A role for vitamin D in reproduction was suggested by the demonstration of reduced female fertility in vitamin D-deficient rats (66) and the uterine hypoplasia of the VDR null mice (196). Female fertility could be corrected by 1,25(OH)₂D₃, but not by simply raising serum calcium (105). In contrast, the reduced fertility of vitamin D-deficient males can be restored by raising serum calcium, suggesting that the VDR may not be essential for spermatogenesis and male reproduction (106).

The role of vitamin D in the nervous system has been addressed only recently, despite the early demonstration of VDR expression in the brain and several regions of the central and peripheral nervous system (35). In vivo, 1,25(OH)₂D₃ administration to rat or mice prevents or halts the progression of encephalomyelitis (33), which suggests that the nervous system is a target for the immunosuppressive actions of the sterol. In fact, cultures of newborn brain microglia, cells of the monocyte-macrophage lineage, synthesize 1,25(OH)₂D₃ (144). The sterol, in turn, promotes phagocytic activity of adult retinal glia. Ex vivo studies in isolated avian nerves suggest a role for vitamin D in conductance velocity in motor neurons (31).

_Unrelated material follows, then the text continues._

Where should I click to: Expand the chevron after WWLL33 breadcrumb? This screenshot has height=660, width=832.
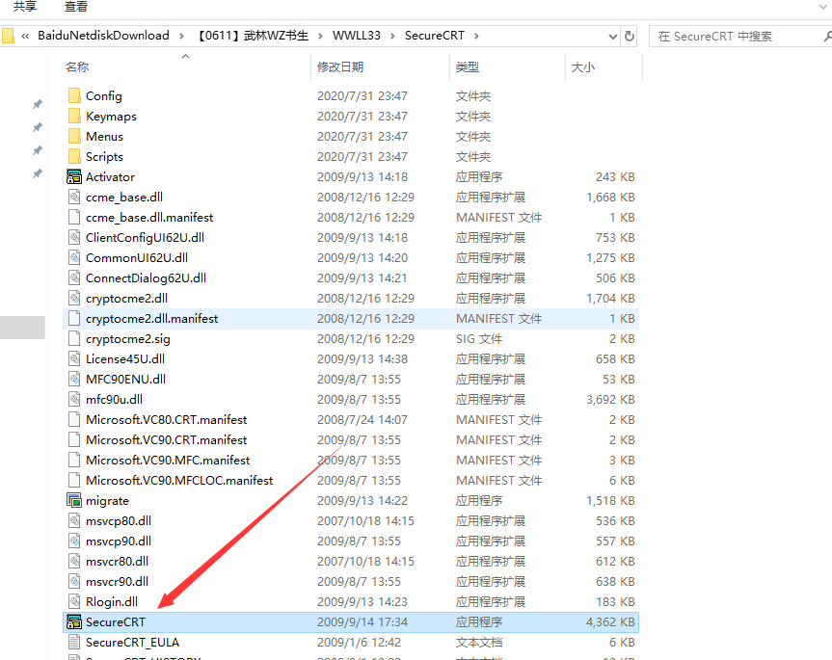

The potential of 1,25(OH)₂D₃ to prevent the loss of injured neurons was suggested by the antiproliferative, prodifferentiating effects of the sterol in a neuroblastoma cell line. In addition, 1,25(OH)₂D₃ was shown to induce the expression of VDR, as well as neurotrophic factors such as nerve growth factor and neurotrophyns T3 and T4/5 in primary cultures of brain glia (142, 143), and to enhance monoamineoxidase activity, an enzyme involved in polyamine metabolism and cell growth, in certain brain nuclei (35). 1,25(OH)₂D₃ induces nerve growth factor production in the cortex, hippocampus, and basal forebrain, the most affected sites in Alzheimer's disease. The ability of nerve growth factor and 1,25(OH)₂D₃-induced neurotrophyns to prevent the loss of injured neurons suggested a potential therapeutical application of the sterol for treatment of neurodegenerative disorders such as Alzheimer's disease.

It is important to emphasize, however, that no obvious hematopoietic, immune, or neurological abnormalities were demonstrated in the VDR null mice, raising numerous questions on the direct involvement of the intracellular VDR that we know today. A great deal of work, remains to be done to identify the precise molecular mechanisms as well as the target genes mediating the plethora of biological actions of this potent steroid hormone.